Prawn to be wild: how Asian shrimps and Chinese bicycles complicate Brexit

The transcript of a recent parliamentary Brexit meeting has been released, and it features the hitherto unknown linkages between the importation of shrimps and bicycles.

Appearing before the Exiting the European Committee the European Commission’s Sabine Weyand was asked for a solution to the Irish border conundrum by Tory Brexiter MP Andrea Jenkins.

"Imagine an import of shrimps from an Asian country where they treat shrimps with antibiotics, which are prohibited in the EU because they can lead to blindness," started Weyand, who is second-in-command to Michel Barnier.

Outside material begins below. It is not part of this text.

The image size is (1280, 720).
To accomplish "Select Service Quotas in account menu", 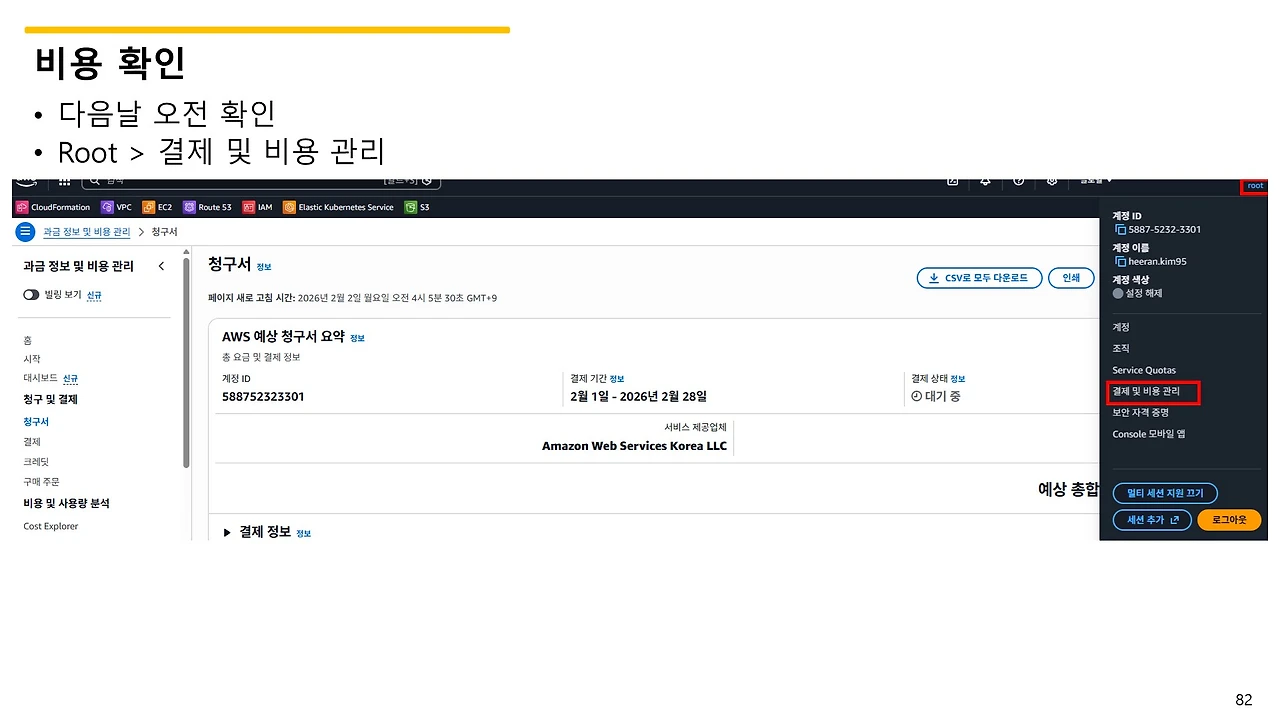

"Now this shipment arrives in Liverpool and is destined for the market in Northern Ireland and also the EU27. At what moment and how do we check that there are no residues of prohibited antibiotics? A 20km zone does not address this issue."

She then introduced the complications arising from anti-dumping measures on Chinese bicycles.

"The second example is bicycles imported from China on which the EU levies anti-dumping duties," she explained. 

"Maybe the UK in the future decides not to have such anti-dumping duties because you want to have your own system on this? So how can we ensure that bicycles, arriving in Liverpool again or somewhere else, do not end up undermining the anti-dumping duties that the EU is levying? How can we avoid that this becomes an entry point into the single market? Again, WTO rules on exemptions, of 20 km, do not address this issue."